Perhaps the most compelling evidence questioning the uniqueness of WC as the measure of obesity most closely associated with CVD and 2DM comes from the results of the International Day for the Evaluation of Abdominal Obesity study [31]. BMI and WC were measured in 168 159 patients of primary care physicians in 63 countries, and the presence of either CVD or 2DM was noted. The major result was reported as the odds ratio (OR) of a subject having either CVD or 2DM associated with one standard deviation increase in either WC or BMI. Data were presented individually for each of the 11 worldwide geographical regions taking part in the study and differed modestly as a function of region. The overall association between CVD and either index of obesity was comparable, with ORs (95% CI) in men of 1.36 (1.33–1.39) for WC and 1.32 (1.29–1.35) for BMI, and 1.40 (1.37–1.43) for WC and 1.38 (1.37–1.41) for BMI in women. In the case of 2DM, the overall ORs for the association between adiposity and disease were 1.59 (1.49–1.56) vs. 1.52 (1.49–1.56) for BMI and WC in men, with values in women of 1.83 (1.79–1.87) and 1.67 (1.64–1.71) for WC and BMI, respectively. The authors concluded that ‘BMI and particularly WC were both strongly linked to CVD and especially to diabetes’. Readers can compare the magnitude of the differences in the association of the two clinical syndromes with BMI versus WC and decide for themselves how appropriate the choice of the word ‘particularly’ is in the authors’ conclusion.

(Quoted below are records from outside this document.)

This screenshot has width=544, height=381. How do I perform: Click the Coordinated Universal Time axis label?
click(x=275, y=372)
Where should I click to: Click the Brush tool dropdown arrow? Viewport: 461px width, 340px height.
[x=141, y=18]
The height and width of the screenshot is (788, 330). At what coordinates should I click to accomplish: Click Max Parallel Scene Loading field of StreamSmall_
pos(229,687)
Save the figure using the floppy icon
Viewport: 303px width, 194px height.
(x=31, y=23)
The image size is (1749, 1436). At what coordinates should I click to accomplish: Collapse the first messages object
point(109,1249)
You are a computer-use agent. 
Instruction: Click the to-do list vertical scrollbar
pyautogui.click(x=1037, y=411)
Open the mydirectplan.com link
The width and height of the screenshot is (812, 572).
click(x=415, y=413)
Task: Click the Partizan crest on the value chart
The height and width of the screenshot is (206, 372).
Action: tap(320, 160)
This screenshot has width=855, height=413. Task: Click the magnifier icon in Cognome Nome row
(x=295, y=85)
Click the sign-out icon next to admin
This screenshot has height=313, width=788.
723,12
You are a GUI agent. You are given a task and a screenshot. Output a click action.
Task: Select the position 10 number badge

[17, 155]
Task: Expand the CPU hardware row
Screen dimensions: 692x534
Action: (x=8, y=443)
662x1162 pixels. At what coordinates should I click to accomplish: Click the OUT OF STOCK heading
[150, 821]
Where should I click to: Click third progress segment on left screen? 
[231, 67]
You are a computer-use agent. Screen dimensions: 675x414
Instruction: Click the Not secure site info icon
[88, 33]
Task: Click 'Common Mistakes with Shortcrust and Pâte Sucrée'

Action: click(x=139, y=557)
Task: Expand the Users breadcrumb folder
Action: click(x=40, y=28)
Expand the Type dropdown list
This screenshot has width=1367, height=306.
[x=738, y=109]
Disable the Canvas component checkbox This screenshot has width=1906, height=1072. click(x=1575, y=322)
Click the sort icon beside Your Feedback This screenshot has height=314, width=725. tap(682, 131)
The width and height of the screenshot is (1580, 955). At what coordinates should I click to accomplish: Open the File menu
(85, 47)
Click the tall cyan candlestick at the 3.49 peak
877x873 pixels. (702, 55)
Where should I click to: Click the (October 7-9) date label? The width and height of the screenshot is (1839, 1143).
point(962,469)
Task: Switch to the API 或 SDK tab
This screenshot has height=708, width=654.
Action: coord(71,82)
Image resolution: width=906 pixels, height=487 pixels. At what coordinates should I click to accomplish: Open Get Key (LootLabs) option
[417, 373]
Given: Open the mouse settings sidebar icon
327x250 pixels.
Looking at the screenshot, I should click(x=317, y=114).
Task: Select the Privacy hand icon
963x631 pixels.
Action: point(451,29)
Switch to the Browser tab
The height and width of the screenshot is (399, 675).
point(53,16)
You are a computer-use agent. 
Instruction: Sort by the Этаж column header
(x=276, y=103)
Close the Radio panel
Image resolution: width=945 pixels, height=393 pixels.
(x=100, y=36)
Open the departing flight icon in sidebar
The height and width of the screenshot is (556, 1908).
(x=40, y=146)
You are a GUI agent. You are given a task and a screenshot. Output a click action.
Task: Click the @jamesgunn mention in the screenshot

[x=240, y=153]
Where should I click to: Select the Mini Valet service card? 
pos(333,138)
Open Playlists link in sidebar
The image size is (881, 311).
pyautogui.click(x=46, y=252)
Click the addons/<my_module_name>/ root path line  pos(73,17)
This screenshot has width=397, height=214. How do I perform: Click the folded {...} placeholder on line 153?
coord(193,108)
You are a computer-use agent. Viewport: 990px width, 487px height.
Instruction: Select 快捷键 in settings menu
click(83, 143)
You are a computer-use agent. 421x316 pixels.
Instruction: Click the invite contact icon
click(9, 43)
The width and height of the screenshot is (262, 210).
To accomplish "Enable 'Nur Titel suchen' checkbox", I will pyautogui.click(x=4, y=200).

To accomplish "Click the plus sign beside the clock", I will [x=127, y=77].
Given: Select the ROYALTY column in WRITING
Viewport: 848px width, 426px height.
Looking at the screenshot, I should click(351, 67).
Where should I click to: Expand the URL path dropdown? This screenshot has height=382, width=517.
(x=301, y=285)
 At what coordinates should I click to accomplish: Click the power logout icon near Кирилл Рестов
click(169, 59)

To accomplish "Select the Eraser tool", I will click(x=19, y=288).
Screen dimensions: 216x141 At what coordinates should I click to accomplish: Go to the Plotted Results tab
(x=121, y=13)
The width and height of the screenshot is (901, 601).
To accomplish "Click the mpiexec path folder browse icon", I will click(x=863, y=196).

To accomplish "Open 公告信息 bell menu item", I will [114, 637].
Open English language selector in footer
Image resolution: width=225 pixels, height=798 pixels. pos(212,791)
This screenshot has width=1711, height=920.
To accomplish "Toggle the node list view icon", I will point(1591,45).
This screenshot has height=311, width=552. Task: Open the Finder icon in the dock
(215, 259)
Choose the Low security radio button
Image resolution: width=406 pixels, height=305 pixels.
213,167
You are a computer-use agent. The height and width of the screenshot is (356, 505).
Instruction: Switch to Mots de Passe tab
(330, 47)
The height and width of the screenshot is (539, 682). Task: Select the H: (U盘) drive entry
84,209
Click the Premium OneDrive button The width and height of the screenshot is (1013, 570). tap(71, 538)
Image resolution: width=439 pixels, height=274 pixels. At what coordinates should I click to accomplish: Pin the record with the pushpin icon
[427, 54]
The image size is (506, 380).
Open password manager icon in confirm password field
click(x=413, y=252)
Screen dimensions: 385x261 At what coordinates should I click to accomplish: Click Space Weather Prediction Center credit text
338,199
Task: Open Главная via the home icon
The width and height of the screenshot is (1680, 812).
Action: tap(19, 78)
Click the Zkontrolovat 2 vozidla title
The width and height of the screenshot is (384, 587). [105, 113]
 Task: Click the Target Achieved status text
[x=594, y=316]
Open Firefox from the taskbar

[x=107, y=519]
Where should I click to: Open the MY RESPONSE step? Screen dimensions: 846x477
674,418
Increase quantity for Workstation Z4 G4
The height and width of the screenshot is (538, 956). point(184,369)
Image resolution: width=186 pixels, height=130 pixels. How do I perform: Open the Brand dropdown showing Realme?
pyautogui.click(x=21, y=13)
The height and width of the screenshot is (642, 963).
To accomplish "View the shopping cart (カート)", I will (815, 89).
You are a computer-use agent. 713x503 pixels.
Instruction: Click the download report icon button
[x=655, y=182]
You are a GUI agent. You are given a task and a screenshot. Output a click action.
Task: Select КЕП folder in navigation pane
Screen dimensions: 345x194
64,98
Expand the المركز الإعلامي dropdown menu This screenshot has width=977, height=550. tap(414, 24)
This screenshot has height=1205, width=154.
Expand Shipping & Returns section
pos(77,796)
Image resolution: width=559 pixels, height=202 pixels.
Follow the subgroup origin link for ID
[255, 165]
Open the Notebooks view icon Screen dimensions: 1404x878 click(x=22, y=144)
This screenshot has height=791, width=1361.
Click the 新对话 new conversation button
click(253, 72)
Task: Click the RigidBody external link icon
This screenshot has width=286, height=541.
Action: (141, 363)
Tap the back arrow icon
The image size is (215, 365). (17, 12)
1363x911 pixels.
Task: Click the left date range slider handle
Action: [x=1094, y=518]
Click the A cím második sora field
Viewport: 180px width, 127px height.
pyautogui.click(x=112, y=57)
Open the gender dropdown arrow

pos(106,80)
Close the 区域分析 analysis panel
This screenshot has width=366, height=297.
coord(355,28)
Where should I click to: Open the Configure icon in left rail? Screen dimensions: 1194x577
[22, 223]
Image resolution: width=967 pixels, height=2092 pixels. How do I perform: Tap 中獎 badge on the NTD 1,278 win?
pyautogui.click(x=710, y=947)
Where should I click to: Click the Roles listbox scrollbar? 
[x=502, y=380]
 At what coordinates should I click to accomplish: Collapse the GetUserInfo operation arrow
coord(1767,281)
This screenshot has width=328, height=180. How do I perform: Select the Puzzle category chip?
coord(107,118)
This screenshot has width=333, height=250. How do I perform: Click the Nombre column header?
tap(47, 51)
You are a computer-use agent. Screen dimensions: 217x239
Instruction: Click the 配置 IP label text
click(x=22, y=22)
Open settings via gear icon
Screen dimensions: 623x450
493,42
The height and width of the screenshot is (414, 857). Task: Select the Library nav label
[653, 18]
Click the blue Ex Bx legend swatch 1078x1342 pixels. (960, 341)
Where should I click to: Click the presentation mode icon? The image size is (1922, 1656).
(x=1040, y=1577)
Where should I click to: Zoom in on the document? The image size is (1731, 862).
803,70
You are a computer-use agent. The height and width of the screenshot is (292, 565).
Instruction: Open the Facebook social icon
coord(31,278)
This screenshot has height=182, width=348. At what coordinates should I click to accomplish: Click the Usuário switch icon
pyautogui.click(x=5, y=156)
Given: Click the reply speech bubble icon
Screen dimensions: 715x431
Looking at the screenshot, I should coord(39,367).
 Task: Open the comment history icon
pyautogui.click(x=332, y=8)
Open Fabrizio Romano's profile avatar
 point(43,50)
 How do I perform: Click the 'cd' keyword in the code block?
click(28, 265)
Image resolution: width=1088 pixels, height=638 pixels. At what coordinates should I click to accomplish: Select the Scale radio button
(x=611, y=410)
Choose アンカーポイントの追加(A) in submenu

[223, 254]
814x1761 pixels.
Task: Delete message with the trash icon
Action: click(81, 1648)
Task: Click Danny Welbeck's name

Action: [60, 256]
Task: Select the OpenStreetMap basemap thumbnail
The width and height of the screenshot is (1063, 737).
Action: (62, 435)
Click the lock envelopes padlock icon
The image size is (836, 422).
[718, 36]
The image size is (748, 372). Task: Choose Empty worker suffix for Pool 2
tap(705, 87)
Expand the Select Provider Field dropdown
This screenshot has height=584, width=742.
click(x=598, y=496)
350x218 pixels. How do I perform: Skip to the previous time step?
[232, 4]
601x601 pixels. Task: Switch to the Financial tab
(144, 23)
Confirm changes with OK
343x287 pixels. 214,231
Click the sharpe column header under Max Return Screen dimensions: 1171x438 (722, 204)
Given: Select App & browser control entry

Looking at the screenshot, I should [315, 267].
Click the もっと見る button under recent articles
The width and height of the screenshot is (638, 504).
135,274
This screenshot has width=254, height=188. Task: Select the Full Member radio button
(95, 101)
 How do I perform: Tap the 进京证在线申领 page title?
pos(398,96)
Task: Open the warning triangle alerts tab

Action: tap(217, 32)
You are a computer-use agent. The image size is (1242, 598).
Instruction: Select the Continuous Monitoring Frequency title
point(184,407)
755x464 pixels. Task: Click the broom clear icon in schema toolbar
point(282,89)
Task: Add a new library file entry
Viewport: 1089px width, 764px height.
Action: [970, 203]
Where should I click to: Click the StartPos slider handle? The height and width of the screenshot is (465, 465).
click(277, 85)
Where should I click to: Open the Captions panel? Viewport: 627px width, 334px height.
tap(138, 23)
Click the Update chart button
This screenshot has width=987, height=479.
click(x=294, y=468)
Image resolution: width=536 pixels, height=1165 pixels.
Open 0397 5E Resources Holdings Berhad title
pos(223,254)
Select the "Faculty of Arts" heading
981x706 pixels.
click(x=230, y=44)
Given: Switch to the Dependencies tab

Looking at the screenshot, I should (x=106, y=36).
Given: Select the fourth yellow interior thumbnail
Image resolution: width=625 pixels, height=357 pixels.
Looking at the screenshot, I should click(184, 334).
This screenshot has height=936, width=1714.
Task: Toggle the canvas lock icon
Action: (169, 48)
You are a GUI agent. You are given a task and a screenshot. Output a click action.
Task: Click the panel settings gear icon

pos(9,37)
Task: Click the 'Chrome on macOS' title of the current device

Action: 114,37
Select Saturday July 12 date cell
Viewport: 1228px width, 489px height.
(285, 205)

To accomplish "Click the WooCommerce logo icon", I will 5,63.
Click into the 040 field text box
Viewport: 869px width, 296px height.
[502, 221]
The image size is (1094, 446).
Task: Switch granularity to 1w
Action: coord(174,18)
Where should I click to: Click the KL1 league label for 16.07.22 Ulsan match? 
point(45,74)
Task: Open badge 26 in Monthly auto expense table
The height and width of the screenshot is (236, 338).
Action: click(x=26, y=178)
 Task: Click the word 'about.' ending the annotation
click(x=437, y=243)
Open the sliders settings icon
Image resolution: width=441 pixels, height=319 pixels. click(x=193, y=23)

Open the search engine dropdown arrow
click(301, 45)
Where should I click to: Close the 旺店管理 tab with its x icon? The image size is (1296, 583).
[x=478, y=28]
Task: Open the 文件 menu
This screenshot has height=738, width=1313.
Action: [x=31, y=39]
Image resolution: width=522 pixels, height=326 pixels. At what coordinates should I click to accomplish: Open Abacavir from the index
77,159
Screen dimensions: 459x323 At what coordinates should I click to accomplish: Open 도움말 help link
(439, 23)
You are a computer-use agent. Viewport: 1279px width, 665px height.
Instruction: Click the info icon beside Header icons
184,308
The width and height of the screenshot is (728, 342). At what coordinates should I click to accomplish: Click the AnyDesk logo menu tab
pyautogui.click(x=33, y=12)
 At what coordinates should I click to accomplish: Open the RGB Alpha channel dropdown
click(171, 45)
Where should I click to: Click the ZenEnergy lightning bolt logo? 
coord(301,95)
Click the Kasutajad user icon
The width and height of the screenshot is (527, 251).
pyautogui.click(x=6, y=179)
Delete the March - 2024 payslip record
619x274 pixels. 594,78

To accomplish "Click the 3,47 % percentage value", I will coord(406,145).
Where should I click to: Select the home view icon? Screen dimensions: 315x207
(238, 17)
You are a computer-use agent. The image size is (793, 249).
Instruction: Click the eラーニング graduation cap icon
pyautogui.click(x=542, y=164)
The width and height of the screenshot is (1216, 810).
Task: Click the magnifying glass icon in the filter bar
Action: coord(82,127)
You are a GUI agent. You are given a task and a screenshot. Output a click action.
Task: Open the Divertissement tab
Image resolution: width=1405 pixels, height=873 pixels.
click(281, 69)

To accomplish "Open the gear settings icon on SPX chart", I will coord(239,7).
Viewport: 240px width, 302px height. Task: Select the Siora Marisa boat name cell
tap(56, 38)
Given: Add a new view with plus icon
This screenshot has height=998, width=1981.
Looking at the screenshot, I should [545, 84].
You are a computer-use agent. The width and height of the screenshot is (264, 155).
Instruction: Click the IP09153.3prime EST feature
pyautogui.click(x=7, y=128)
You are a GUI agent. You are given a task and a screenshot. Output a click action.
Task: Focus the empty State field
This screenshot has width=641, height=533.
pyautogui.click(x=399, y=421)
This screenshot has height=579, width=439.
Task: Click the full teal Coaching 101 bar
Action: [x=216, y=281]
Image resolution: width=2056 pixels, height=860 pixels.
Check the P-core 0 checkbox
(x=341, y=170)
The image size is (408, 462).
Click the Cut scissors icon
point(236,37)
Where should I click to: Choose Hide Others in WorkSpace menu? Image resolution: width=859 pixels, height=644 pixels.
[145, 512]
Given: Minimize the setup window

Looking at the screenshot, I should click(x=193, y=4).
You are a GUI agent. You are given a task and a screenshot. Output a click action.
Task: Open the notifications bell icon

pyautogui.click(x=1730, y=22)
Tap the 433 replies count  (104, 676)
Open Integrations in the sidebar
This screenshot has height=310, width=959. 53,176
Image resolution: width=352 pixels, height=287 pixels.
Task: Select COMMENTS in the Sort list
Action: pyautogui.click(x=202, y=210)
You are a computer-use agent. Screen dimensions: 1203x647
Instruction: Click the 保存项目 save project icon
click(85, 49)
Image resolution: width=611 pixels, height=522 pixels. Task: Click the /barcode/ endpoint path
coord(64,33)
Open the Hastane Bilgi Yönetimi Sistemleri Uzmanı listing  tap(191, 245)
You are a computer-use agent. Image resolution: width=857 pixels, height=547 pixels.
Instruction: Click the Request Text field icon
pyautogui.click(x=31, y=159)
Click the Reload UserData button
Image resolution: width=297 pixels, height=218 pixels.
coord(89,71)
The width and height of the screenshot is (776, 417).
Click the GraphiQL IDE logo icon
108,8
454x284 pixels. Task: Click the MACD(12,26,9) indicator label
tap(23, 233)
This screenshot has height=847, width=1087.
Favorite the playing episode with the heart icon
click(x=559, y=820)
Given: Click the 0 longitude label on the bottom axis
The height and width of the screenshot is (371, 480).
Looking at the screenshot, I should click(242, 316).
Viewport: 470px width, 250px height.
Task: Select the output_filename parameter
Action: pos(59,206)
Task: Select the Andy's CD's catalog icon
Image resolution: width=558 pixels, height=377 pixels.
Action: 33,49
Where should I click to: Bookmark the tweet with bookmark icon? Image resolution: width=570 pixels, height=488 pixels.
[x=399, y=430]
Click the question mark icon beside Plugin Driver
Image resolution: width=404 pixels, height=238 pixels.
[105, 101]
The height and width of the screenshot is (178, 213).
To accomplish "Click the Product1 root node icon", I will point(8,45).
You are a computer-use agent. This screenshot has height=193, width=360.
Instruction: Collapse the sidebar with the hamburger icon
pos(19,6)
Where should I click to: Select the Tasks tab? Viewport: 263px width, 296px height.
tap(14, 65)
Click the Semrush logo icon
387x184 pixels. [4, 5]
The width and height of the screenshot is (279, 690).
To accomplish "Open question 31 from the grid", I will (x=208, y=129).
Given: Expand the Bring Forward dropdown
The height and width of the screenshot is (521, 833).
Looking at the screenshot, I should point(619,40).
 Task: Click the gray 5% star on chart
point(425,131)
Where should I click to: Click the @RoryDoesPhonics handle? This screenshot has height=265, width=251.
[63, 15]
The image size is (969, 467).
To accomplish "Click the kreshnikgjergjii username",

How useful is the MetS as a diagnostic and/or pedagogical category?

As expressed in the ‘harmonized’ version of the MetS [12], ‘at a clinical level, individual patients with the metabolic syndrome need to be identified so that their multiple risk factors, including lifestyle risk factors, can be reduced’. The importance of recognizing and addressing multiple risk factors for CVD and 2DM is obvious, but it is less obvious that making a diagnosis of the MetS accomplishes this goal more effectively than currently available diagnostic tools.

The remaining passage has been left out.